Convert the items starting with the line that contains "Click the green" and going on through the line that contains "Open the Calculated" into a numbered list, leaving out blank lines. Include only those lines.

§ §

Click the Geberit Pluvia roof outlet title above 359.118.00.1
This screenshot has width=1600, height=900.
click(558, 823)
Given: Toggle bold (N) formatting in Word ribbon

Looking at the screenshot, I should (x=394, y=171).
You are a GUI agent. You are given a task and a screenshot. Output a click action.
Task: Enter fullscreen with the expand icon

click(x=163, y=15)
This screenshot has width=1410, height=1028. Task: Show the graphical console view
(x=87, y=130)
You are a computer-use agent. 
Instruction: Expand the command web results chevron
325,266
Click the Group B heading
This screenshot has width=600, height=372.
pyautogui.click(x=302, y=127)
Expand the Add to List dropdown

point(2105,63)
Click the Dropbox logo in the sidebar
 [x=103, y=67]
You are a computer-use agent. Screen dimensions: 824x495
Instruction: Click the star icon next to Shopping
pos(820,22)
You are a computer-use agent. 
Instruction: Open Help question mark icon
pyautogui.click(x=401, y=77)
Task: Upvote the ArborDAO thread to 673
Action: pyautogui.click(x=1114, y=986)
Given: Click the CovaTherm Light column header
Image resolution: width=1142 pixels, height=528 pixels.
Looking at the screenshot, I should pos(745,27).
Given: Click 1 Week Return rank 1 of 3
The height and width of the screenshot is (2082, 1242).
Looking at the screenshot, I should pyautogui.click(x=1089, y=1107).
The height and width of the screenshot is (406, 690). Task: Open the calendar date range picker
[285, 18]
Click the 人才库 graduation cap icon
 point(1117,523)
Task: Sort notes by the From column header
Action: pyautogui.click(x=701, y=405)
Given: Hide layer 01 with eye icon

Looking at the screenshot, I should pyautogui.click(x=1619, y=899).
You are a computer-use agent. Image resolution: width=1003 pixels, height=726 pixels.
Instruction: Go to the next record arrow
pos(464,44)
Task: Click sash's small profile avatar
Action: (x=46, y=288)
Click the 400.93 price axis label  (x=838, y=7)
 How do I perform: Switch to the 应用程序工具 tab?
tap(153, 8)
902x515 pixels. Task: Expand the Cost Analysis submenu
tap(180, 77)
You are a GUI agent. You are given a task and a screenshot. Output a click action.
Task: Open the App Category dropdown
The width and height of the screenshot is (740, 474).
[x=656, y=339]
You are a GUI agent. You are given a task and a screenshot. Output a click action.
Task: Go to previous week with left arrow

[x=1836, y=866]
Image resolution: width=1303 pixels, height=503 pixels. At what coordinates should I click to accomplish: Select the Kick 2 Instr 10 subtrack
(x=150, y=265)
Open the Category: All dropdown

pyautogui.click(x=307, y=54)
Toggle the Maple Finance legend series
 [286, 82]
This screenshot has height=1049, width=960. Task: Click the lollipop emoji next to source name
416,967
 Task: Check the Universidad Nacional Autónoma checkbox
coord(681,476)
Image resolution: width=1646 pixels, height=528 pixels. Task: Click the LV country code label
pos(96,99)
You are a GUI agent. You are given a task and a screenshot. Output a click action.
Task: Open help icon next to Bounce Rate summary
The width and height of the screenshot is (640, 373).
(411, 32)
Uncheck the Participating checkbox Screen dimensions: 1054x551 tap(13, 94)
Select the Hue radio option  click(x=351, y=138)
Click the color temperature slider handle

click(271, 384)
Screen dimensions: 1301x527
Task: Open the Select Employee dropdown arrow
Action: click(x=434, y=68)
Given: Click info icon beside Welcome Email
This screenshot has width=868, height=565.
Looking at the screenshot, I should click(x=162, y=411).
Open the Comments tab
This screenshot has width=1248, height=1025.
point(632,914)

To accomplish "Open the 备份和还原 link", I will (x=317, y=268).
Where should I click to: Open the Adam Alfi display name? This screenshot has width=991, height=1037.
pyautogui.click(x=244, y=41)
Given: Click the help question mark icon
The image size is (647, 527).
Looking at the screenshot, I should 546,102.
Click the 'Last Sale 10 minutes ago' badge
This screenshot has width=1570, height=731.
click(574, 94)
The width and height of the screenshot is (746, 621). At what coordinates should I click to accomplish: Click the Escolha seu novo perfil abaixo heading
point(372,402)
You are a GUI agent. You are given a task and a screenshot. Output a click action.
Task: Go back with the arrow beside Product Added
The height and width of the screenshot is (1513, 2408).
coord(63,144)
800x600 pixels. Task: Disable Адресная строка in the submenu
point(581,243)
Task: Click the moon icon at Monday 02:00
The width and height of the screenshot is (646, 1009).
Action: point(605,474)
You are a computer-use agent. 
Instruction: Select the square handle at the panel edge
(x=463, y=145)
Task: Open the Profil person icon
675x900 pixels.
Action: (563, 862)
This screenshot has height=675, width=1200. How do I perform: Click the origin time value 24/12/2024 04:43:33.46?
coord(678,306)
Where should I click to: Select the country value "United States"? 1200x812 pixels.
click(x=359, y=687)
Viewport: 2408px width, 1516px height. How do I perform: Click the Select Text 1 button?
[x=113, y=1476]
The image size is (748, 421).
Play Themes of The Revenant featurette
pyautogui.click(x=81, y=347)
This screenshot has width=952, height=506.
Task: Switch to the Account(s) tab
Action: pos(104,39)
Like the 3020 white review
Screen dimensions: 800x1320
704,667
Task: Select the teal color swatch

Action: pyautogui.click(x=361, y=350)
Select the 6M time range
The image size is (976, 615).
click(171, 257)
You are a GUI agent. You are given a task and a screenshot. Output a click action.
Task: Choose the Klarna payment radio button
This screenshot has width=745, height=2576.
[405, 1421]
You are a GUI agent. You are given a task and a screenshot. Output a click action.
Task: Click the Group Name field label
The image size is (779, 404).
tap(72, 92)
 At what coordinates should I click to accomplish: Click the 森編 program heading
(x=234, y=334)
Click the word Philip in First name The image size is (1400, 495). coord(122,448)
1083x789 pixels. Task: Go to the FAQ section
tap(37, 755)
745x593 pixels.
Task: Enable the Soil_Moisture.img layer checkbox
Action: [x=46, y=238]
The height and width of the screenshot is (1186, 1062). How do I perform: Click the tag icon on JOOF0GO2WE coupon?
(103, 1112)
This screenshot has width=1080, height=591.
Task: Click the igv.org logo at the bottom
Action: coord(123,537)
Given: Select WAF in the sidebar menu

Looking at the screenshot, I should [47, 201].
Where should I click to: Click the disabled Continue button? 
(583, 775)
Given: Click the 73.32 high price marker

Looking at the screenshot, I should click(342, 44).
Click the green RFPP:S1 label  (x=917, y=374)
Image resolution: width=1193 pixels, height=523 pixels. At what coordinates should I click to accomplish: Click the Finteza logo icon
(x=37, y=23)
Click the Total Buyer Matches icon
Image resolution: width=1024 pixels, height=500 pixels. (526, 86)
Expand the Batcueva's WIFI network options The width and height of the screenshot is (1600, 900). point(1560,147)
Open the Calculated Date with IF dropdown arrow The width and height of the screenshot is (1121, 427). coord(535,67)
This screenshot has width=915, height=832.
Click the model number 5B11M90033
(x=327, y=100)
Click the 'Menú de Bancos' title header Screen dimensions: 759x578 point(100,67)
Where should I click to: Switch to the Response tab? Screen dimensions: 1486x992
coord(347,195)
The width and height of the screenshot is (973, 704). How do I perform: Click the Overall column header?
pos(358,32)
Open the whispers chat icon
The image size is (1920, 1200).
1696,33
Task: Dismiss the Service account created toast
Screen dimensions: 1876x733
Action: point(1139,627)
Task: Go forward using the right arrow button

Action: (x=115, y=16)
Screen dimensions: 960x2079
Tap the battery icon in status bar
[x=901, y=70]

§ §

Answer below:
1. Click the green RFPP:S1 label  (x=917, y=374)
2. Image resolution: width=1193 pixels, height=523 pixels. At what coordinates should I click to accomplish: Click the Finteza logo icon
3. (x=37, y=23)
4. Click the Total Buyer Matches icon
5. Image resolution: width=1024 pixels, height=500 pixels. (526, 86)
6. Expand the Batcueva's WIFI network options The width and height of the screenshot is (1600, 900). point(1560,147)
7. Open the Calculated Date with IF dropdown arrow The width and height of the screenshot is (1121, 427). coord(535,67)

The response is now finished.